Not only are today's "lower" oil and gas prices still quite high by historical standards, but the stocks in the sector are incredibly cheap. The S&P energy index has a price-to-earnings ratio of only 15 -- 38 percent below the index's five-year average. "It's 1999 all over again," says David Kiefer, manager of the Prudential Utility and Equity funds. "The stocks are practically screaming at you to buy."

Right now that message isn't getting through, and it's easy to understand why. Rolling blackouts in California no longer lead the evening news, and anyone who's pulled into a service station lately knows how much gasoline prices have come down. Between May and August, the average price of a gallon of regular unleaded fell 31 cents to $1.40 a gallon. Natural gas -- a favorite play for speculators trying to make a buck off California's woes -- has experienced the most precipitous price declines. No wonder everyone thinks the energy crisis is over.

In fact, supplies of oil and natural gas have barely budged this year, despite the best efforts of Big Oil to ramp up production. So why have energy prices fallen?

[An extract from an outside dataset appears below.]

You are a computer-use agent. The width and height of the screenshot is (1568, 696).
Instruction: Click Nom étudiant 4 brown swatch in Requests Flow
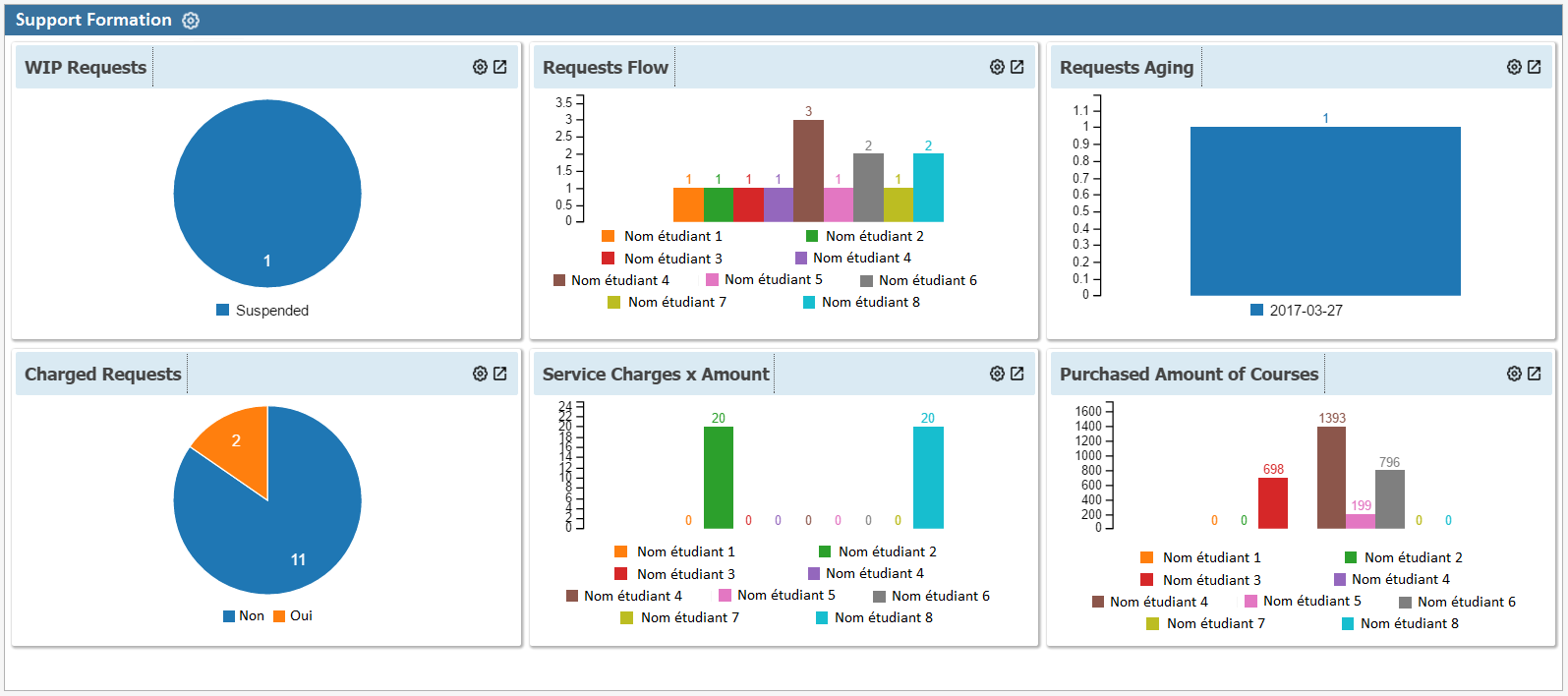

The answer is slumping demand, not additional supply. Energy-intensive industries such as chemical and metal manufacturing have scaled back production this year in response to the economic slowdown. According to A.G. Edwards oil analyst Greg McMichael, energy consumption by U.S. industry fell 20 percent in the first half of 2001 before recovering slightly in July and August. McMichael thinks that by early next year, demand will have rebounded to 96 percent of 2000 levels. "We still have an energy crisis," he says. "It's just masked right now."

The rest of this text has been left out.